** Raw data **
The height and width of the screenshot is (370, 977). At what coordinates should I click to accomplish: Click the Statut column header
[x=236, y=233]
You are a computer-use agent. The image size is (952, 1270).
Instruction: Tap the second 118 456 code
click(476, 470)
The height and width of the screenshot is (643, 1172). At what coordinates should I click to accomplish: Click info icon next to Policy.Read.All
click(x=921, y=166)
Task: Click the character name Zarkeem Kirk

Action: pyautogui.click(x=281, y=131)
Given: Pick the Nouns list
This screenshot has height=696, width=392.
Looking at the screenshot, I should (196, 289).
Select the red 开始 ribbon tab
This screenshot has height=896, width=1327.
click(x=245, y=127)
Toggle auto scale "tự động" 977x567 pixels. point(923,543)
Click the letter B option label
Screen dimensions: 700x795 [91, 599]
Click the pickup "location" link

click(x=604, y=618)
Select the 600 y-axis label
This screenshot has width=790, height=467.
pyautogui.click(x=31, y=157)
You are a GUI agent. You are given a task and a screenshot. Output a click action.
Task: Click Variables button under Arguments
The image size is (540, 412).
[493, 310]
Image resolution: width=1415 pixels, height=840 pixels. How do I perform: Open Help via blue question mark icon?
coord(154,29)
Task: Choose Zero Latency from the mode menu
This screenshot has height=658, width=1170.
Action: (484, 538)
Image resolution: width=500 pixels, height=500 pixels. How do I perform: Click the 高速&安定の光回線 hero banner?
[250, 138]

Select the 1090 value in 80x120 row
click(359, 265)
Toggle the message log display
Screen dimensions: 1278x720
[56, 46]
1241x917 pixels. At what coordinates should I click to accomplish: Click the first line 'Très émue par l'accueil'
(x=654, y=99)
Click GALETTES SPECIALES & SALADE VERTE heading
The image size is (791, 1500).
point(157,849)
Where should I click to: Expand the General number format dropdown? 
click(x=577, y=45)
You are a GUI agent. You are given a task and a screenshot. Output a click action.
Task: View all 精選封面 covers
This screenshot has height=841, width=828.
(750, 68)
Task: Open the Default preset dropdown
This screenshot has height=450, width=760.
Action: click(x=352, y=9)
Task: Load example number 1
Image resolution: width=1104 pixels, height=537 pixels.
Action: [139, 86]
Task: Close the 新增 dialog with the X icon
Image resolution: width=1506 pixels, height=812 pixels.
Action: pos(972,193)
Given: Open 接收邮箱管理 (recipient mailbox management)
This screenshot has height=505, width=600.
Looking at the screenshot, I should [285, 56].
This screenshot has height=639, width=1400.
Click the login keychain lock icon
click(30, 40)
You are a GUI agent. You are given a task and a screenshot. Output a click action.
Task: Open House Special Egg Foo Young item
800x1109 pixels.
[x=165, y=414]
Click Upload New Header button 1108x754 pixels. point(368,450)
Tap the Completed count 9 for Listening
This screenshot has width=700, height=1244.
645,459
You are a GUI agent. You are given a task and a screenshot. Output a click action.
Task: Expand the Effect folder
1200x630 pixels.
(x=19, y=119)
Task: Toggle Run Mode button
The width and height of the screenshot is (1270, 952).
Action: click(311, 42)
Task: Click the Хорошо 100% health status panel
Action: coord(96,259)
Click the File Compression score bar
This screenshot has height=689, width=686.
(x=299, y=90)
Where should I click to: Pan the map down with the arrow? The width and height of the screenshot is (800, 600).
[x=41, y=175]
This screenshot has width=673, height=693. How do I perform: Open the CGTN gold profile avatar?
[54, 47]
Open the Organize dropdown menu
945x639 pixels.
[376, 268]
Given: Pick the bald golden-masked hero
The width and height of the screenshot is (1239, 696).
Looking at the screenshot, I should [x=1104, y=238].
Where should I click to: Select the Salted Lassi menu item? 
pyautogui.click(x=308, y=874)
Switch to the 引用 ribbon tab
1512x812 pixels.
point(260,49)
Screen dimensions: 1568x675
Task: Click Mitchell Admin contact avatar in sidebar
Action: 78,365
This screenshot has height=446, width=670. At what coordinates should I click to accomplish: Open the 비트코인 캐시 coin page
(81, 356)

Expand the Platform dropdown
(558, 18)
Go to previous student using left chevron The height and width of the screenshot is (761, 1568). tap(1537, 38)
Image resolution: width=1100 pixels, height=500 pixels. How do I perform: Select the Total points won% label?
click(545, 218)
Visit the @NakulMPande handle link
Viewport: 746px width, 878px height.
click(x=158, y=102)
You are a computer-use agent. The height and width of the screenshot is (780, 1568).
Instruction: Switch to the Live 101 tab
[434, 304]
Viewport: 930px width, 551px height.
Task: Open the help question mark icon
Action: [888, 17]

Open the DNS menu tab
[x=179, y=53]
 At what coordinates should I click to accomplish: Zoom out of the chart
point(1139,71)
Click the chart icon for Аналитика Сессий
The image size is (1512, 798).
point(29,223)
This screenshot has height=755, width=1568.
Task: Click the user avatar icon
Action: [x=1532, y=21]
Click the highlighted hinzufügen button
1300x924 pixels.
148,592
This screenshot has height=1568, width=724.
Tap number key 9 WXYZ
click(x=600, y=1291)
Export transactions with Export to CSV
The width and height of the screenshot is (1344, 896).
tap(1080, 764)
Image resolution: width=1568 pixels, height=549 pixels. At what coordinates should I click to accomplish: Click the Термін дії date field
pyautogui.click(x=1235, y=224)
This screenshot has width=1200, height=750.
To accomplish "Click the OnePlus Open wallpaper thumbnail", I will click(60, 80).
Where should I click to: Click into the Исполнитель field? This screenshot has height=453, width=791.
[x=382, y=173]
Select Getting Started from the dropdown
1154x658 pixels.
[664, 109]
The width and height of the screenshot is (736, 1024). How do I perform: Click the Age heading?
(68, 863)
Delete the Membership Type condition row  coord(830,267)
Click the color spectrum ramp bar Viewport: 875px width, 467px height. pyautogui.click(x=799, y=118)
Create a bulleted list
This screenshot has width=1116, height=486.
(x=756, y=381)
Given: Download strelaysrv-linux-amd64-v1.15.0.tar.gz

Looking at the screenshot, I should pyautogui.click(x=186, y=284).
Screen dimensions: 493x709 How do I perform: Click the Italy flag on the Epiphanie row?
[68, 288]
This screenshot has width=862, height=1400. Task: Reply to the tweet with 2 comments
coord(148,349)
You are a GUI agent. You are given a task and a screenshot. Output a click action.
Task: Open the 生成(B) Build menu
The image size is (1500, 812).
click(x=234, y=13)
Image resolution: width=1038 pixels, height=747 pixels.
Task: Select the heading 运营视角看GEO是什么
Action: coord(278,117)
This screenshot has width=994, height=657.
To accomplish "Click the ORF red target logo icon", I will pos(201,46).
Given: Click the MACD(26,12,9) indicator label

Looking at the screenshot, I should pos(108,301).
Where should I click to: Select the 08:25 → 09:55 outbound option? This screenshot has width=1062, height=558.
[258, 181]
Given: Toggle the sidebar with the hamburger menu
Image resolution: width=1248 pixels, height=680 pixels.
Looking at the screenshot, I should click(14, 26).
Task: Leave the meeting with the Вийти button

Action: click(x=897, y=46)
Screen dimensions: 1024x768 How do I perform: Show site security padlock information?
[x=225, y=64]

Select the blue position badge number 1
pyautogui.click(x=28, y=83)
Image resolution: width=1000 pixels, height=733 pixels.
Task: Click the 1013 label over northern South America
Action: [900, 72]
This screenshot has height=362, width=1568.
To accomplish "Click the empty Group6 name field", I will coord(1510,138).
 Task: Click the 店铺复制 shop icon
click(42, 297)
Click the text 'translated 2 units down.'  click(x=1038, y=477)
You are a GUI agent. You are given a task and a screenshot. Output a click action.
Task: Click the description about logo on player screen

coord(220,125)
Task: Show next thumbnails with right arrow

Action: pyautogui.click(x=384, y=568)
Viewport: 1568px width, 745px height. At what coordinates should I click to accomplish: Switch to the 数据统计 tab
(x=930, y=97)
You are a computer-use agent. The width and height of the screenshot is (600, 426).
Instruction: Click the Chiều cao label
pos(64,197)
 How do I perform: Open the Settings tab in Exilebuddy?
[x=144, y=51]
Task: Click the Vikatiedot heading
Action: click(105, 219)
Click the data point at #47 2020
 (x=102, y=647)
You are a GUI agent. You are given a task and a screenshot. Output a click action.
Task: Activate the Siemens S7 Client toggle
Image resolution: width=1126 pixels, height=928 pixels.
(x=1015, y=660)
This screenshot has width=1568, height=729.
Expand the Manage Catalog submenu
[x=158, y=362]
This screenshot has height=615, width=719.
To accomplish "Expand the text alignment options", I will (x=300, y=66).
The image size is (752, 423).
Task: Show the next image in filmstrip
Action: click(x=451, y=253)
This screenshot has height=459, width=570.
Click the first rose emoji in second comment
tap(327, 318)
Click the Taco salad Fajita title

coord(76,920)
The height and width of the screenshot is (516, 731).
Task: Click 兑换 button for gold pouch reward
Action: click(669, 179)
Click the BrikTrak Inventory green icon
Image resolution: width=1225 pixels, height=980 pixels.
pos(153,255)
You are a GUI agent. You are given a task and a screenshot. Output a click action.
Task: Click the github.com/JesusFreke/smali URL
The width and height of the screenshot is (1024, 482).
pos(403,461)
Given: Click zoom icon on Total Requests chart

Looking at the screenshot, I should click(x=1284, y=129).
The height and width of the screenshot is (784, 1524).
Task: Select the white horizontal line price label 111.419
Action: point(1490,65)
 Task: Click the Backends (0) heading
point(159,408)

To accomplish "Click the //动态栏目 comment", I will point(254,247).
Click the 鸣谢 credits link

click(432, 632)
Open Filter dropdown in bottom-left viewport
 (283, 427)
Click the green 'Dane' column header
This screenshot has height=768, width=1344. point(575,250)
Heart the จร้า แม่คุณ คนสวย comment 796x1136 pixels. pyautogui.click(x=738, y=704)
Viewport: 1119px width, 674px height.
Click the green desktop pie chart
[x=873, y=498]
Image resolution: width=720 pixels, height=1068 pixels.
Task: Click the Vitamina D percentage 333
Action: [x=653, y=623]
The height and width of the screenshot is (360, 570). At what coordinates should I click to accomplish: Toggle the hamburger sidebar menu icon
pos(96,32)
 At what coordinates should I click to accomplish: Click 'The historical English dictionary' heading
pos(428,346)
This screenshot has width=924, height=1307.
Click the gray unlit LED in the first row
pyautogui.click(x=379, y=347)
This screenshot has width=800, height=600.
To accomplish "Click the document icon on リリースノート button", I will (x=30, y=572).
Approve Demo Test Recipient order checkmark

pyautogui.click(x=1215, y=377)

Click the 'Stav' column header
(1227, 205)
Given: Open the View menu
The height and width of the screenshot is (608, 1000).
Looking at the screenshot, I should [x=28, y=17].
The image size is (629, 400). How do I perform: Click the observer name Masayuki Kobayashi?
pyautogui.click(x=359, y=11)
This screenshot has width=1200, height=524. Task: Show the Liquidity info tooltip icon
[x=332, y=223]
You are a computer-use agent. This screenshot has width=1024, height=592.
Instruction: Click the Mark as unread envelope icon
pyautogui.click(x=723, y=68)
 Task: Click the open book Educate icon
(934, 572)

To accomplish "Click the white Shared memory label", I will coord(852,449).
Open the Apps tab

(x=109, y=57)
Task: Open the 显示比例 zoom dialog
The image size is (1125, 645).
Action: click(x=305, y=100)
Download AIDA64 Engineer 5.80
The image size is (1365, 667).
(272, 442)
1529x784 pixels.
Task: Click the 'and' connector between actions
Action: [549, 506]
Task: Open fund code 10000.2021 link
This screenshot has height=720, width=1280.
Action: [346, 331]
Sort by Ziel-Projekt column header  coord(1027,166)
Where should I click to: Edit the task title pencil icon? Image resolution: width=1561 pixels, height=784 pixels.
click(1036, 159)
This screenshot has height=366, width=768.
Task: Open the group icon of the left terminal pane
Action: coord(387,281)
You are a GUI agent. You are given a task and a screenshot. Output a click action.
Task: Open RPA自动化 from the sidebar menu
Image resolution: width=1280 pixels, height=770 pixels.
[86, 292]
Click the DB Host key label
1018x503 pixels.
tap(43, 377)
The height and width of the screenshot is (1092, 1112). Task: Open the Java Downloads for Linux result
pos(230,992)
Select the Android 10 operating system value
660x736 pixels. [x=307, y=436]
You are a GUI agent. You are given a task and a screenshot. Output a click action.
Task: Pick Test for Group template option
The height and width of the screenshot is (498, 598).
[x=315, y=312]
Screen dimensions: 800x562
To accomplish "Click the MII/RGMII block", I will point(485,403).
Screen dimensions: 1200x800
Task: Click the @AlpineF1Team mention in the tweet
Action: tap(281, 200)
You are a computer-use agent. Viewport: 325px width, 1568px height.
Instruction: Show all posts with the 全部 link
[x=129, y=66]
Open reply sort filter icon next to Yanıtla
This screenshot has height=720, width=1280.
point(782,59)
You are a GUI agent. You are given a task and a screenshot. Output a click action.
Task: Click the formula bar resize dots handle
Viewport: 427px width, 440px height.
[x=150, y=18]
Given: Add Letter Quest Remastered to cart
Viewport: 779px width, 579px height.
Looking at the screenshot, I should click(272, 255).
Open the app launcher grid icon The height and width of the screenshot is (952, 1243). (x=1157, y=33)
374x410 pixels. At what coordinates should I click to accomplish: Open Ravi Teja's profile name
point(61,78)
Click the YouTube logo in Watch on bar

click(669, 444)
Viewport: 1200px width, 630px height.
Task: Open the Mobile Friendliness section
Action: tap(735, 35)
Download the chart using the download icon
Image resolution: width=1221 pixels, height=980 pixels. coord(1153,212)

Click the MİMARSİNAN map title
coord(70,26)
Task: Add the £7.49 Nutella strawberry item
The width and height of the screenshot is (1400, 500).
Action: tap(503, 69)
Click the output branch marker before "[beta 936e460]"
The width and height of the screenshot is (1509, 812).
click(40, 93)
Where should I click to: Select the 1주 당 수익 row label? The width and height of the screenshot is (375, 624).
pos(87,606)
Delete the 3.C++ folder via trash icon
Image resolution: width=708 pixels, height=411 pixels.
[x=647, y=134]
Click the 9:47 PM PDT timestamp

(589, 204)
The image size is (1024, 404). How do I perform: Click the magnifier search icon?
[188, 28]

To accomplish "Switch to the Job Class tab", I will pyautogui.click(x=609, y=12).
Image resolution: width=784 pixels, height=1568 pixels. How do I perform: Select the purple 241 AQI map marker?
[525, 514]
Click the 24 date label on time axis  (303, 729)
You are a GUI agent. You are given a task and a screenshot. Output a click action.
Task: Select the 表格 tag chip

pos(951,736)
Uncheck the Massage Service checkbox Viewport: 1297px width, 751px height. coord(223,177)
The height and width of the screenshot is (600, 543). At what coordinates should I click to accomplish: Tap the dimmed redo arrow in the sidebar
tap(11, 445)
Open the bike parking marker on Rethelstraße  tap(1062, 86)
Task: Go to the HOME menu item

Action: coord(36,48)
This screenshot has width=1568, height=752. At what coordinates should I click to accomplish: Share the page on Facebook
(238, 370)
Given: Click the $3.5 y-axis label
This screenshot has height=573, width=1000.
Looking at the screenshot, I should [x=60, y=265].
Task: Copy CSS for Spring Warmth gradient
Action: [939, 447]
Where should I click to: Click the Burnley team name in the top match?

** Task to complete **
Output should match, line for line, the stretch of the material above from the line holding "Open reply sort filter icon next to Yanıtla" through the line holding "Uncheck the Massage".

** Answer section **
Open reply sort filter icon next to Yanıtla
This screenshot has height=720, width=1280.
point(782,59)
You are a GUI agent. You are given a task and a screenshot. Output a click action.
Task: Click the formula bar resize dots handle
Viewport: 427px width, 440px height.
[x=150, y=18]
Given: Add Letter Quest Remastered to cart
Viewport: 779px width, 579px height.
Looking at the screenshot, I should click(272, 255).
Open the app launcher grid icon The height and width of the screenshot is (952, 1243). (x=1157, y=33)
374x410 pixels. At what coordinates should I click to accomplish: Open Ravi Teja's profile name
point(61,78)
Click the YouTube logo in Watch on bar

click(669, 444)
Viewport: 1200px width, 630px height.
Task: Open the Mobile Friendliness section
Action: tap(735, 35)
Download the chart using the download icon
Image resolution: width=1221 pixels, height=980 pixels. coord(1153,212)

Click the MİMARSİNAN map title
coord(70,26)
Task: Add the £7.49 Nutella strawberry item
The width and height of the screenshot is (1400, 500).
Action: tap(503, 69)
Click the output branch marker before "[beta 936e460]"
The width and height of the screenshot is (1509, 812).
click(40, 93)
Where should I click to: Select the 1주 당 수익 row label? The width and height of the screenshot is (375, 624).
pos(87,606)
Delete the 3.C++ folder via trash icon
Image resolution: width=708 pixels, height=411 pixels.
[x=647, y=134]
Click the 9:47 PM PDT timestamp

(589, 204)
The image size is (1024, 404). How do I perform: Click the magnifier search icon?
[188, 28]

To accomplish "Switch to the Job Class tab", I will pyautogui.click(x=609, y=12).
Image resolution: width=784 pixels, height=1568 pixels. How do I perform: Select the purple 241 AQI map marker?
[525, 514]
Click the 24 date label on time axis  (303, 729)
You are a GUI agent. You are given a task and a screenshot. Output a click action.
Task: Select the 表格 tag chip

pos(951,736)
Uncheck the Massage Service checkbox Viewport: 1297px width, 751px height. coord(223,177)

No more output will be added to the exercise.